» **Record list**
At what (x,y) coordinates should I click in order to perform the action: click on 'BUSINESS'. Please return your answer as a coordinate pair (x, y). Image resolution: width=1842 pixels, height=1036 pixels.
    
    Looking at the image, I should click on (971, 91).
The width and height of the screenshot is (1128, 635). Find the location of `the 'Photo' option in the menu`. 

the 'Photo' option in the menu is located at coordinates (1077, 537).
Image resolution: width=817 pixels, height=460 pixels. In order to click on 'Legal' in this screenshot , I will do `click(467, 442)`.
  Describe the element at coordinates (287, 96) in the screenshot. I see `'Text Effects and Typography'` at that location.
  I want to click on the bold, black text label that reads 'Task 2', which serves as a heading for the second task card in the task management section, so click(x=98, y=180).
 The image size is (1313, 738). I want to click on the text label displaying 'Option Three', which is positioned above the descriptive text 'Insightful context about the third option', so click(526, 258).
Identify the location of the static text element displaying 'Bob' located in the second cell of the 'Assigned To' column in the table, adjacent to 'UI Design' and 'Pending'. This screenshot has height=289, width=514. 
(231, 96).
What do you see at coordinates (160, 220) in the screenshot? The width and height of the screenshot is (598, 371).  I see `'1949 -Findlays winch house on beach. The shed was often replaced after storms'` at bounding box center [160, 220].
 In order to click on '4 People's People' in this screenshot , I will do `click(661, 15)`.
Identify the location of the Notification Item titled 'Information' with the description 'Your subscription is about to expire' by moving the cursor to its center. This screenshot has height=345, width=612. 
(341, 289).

» **Directive**
Retype the records word for word, starting at the line that contains "Image resolution: width=817" and continuing up to and including the last line of the records.

» **Solution to this task**
Image resolution: width=817 pixels, height=460 pixels. In order to click on 'Legal' in this screenshot , I will do `click(467, 442)`.
  Describe the element at coordinates (287, 96) in the screenshot. I see `'Text Effects and Typography'` at that location.
  I want to click on the bold, black text label that reads 'Task 2', which serves as a heading for the second task card in the task management section, so click(x=98, y=180).
 The image size is (1313, 738). I want to click on the text label displaying 'Option Three', which is positioned above the descriptive text 'Insightful context about the third option', so click(526, 258).
Identify the location of the static text element displaying 'Bob' located in the second cell of the 'Assigned To' column in the table, adjacent to 'UI Design' and 'Pending'. This screenshot has height=289, width=514. 
(231, 96).
What do you see at coordinates (160, 220) in the screenshot? The width and height of the screenshot is (598, 371).  I see `'1949 -Findlays winch house on beach. The shed was often replaced after storms'` at bounding box center [160, 220].
 In order to click on '4 People's People' in this screenshot , I will do `click(661, 15)`.
Identify the location of the Notification Item titled 'Information' with the description 'Your subscription is about to expire' by moving the cursor to its center. This screenshot has height=345, width=612. 
(341, 289).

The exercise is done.